··· Supplied data
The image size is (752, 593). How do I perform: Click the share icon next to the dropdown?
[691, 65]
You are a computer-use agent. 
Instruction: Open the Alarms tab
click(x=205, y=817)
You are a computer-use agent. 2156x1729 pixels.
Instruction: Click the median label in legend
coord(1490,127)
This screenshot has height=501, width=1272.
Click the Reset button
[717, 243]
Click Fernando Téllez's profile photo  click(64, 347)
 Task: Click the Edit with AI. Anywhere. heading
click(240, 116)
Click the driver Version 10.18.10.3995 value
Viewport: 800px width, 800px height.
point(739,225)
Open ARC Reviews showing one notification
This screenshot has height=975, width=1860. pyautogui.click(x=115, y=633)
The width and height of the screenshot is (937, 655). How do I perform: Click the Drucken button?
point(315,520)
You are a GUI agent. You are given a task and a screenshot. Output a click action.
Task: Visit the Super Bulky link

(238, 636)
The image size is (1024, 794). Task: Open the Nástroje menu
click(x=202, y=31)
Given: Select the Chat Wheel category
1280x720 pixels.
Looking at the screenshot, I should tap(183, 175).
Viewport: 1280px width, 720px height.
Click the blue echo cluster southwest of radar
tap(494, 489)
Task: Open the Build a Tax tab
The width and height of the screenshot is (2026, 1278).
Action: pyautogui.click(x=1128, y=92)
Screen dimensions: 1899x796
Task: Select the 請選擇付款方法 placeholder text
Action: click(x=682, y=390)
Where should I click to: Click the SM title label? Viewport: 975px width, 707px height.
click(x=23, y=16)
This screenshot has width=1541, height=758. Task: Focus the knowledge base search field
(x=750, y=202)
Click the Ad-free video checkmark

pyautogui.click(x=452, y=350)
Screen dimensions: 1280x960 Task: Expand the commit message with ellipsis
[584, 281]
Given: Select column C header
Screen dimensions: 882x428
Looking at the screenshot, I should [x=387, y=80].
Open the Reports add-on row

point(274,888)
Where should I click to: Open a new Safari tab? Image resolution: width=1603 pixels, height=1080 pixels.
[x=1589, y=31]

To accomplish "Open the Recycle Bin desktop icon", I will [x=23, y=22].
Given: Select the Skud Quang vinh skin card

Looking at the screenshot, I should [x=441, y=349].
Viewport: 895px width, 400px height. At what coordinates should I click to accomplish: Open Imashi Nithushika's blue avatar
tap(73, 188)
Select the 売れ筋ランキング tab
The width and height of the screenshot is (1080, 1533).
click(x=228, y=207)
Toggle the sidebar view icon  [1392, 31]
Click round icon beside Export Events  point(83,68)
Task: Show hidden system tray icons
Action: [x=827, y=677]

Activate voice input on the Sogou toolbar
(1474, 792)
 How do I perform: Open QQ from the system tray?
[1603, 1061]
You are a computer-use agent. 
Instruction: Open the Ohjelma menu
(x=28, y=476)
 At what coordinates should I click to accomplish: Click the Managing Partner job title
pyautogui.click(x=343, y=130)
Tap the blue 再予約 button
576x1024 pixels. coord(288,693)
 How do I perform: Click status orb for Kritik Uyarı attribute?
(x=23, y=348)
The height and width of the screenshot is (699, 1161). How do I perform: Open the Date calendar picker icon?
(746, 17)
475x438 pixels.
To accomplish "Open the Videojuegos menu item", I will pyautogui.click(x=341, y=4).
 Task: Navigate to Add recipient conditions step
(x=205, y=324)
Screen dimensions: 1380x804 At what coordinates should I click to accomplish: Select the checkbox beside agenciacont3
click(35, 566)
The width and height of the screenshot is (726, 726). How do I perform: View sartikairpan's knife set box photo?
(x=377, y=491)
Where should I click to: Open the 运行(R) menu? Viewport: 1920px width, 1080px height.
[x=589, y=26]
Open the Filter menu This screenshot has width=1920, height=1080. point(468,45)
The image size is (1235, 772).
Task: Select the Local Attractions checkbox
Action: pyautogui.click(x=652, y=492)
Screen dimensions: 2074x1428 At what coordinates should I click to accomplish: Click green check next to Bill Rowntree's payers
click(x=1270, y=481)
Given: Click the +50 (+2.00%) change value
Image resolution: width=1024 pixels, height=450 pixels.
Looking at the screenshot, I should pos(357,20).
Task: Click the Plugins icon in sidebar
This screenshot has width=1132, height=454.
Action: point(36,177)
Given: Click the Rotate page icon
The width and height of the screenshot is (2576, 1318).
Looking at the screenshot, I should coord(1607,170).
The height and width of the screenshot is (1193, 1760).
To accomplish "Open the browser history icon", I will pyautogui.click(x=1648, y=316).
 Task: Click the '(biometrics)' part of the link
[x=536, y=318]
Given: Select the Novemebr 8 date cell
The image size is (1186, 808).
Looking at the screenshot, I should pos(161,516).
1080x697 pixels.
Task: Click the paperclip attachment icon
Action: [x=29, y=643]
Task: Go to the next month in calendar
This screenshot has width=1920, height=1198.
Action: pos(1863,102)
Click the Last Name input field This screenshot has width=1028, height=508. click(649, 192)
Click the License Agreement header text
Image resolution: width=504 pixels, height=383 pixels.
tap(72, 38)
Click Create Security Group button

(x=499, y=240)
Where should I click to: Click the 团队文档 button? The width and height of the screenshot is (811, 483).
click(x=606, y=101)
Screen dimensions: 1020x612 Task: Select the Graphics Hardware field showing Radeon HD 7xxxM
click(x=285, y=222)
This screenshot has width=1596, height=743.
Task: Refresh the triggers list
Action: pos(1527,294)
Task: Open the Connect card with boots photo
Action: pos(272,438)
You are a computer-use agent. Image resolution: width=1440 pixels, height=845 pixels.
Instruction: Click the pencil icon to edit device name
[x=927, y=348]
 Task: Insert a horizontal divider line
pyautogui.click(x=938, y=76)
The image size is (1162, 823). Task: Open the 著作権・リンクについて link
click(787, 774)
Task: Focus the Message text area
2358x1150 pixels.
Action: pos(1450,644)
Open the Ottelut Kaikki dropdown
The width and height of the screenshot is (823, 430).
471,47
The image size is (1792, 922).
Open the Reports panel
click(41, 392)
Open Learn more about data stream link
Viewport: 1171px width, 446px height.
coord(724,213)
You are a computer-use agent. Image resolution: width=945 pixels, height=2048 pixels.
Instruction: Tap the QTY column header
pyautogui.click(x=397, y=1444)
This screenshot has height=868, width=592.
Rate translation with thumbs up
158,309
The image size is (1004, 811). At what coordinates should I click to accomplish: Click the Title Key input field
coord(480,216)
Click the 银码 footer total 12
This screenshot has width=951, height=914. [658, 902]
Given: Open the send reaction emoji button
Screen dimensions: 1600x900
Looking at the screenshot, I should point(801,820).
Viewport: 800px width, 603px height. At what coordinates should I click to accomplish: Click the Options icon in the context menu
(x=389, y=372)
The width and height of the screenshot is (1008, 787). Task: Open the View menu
······
**Exercise brief**
Reproduce all of the records above, switching every instance of "computer-use agent" to "desktop automation agent" and leaving everything else unchanged.

**Exercise result**
The image size is (752, 593). How do I perform: Click the share icon next to the dropdown?
[691, 65]
You are a desktop automation agent. 
Instruction: Open the Alarms tab
click(x=205, y=817)
You are a desktop automation agent. 2156x1729 pixels.
Instruction: Click the median label in legend
coord(1490,127)
This screenshot has height=501, width=1272.
Click the Reset button
[717, 243]
Click Fernando Téllez's profile photo  click(64, 347)
 Task: Click the Edit with AI. Anywhere. heading
click(240, 116)
Click the driver Version 10.18.10.3995 value
Viewport: 800px width, 800px height.
point(739,225)
Open ARC Reviews showing one notification
This screenshot has height=975, width=1860. pyautogui.click(x=115, y=633)
The width and height of the screenshot is (937, 655). How do I perform: Click the Drucken button?
point(315,520)
You are a GUI agent. You are given a task and a screenshot. Output a click action.
Task: Visit the Super Bulky link

(238, 636)
The image size is (1024, 794). Task: Open the Nástroje menu
click(x=202, y=31)
Given: Select the Chat Wheel category
1280x720 pixels.
Looking at the screenshot, I should tap(183, 175).
Viewport: 1280px width, 720px height.
Click the blue echo cluster southwest of radar
tap(494, 489)
Task: Open the Build a Tax tab
The width and height of the screenshot is (2026, 1278).
Action: pyautogui.click(x=1128, y=92)
Screen dimensions: 1899x796
Task: Select the 請選擇付款方法 placeholder text
Action: click(x=682, y=390)
Where should I click to: Click the SM title label? Viewport: 975px width, 707px height.
click(x=23, y=16)
This screenshot has width=1541, height=758. Task: Focus the knowledge base search field
(x=750, y=202)
Click the Ad-free video checkmark

pyautogui.click(x=452, y=350)
Screen dimensions: 1280x960 Task: Expand the commit message with ellipsis
[584, 281]
Given: Select column C header
Screen dimensions: 882x428
Looking at the screenshot, I should [x=387, y=80].
Open the Reports add-on row

point(274,888)
Where should I click to: Open a new Safari tab? Image resolution: width=1603 pixels, height=1080 pixels.
[x=1589, y=31]

To accomplish "Open the Recycle Bin desktop icon", I will [x=23, y=22].
Given: Select the Skud Quang vinh skin card

Looking at the screenshot, I should [x=441, y=349].
Viewport: 895px width, 400px height. At what coordinates should I click to accomplish: Open Imashi Nithushika's blue avatar
tap(73, 188)
Select the 売れ筋ランキング tab
The width and height of the screenshot is (1080, 1533).
click(x=228, y=207)
Toggle the sidebar view icon  [1392, 31]
Click round icon beside Export Events  point(83,68)
Task: Show hidden system tray icons
Action: [x=827, y=677]

Activate voice input on the Sogou toolbar
(1474, 792)
 How do I perform: Open QQ from the system tray?
[1603, 1061]
You are a desktop automation agent. 
Instruction: Open the Ohjelma menu
(x=28, y=476)
 At what coordinates should I click to accomplish: Click the Managing Partner job title
pyautogui.click(x=343, y=130)
Tap the blue 再予約 button
576x1024 pixels. coord(288,693)
 How do I perform: Click status orb for Kritik Uyarı attribute?
(x=23, y=348)
The height and width of the screenshot is (699, 1161). How do I perform: Open the Date calendar picker icon?
(746, 17)
475x438 pixels.
To accomplish "Open the Videojuegos menu item", I will pyautogui.click(x=341, y=4).
 Task: Navigate to Add recipient conditions step
(x=205, y=324)
Screen dimensions: 1380x804 At what coordinates should I click to accomplish: Select the checkbox beside agenciacont3
click(35, 566)
The width and height of the screenshot is (726, 726). How do I perform: View sartikairpan's knife set box photo?
(x=377, y=491)
Where should I click to: Open the 运行(R) menu? Viewport: 1920px width, 1080px height.
[x=589, y=26]
Open the Filter menu This screenshot has width=1920, height=1080. point(468,45)
The image size is (1235, 772).
Task: Select the Local Attractions checkbox
Action: pyautogui.click(x=652, y=492)
Screen dimensions: 2074x1428 At what coordinates should I click to accomplish: Click green check next to Bill Rowntree's payers
click(x=1270, y=481)
Given: Click the +50 (+2.00%) change value
Image resolution: width=1024 pixels, height=450 pixels.
Looking at the screenshot, I should pos(357,20).
Task: Click the Plugins icon in sidebar
This screenshot has width=1132, height=454.
Action: point(36,177)
Given: Click the Rotate page icon
The width and height of the screenshot is (2576, 1318).
Looking at the screenshot, I should coord(1607,170).
The height and width of the screenshot is (1193, 1760).
To accomplish "Open the browser history icon", I will pyautogui.click(x=1648, y=316).
 Task: Click the '(biometrics)' part of the link
[x=536, y=318]
Given: Select the Novemebr 8 date cell
The image size is (1186, 808).
Looking at the screenshot, I should pos(161,516).
1080x697 pixels.
Task: Click the paperclip attachment icon
Action: [x=29, y=643]
Task: Go to the next month in calendar
This screenshot has width=1920, height=1198.
Action: pos(1863,102)
Click the Last Name input field This screenshot has width=1028, height=508. click(649, 192)
Click the License Agreement header text
Image resolution: width=504 pixels, height=383 pixels.
tap(72, 38)
Click Create Security Group button

(x=499, y=240)
Where should I click to: Click the 团队文档 button? The width and height of the screenshot is (811, 483).
click(x=606, y=101)
Screen dimensions: 1020x612 Task: Select the Graphics Hardware field showing Radeon HD 7xxxM
click(x=285, y=222)
This screenshot has width=1596, height=743.
Task: Refresh the triggers list
Action: pos(1527,294)
Task: Open the Connect card with boots photo
Action: pos(272,438)
You are a desktop automation agent. Image resolution: width=1440 pixels, height=845 pixels.
Instruction: Click the pencil icon to edit device name
[x=927, y=348]
 Task: Insert a horizontal divider line
pyautogui.click(x=938, y=76)
The image size is (1162, 823). Task: Open the 著作権・リンクについて link
click(787, 774)
Task: Focus the Message text area
2358x1150 pixels.
Action: pos(1450,644)
Open the Ottelut Kaikki dropdown
The width and height of the screenshot is (823, 430).
471,47
The image size is (1792, 922).
Open the Reports panel
click(41, 392)
Open Learn more about data stream link
Viewport: 1171px width, 446px height.
coord(724,213)
You are a desktop automation agent. Image resolution: width=945 pixels, height=2048 pixels.
Instruction: Tap the QTY column header
pyautogui.click(x=397, y=1444)
This screenshot has height=868, width=592.
Rate translation with thumbs up
158,309
The image size is (1004, 811). At what coordinates should I click to accomplish: Click the Title Key input field
coord(480,216)
Click the 银码 footer total 12
This screenshot has width=951, height=914. [658, 902]
Given: Open the send reaction emoji button
Screen dimensions: 1600x900
Looking at the screenshot, I should point(801,820).
Viewport: 800px width, 603px height. At what coordinates should I click to accomplish: Click the Options icon in the context menu
(x=389, y=372)
The width and height of the screenshot is (1008, 787). Task: Open the View menu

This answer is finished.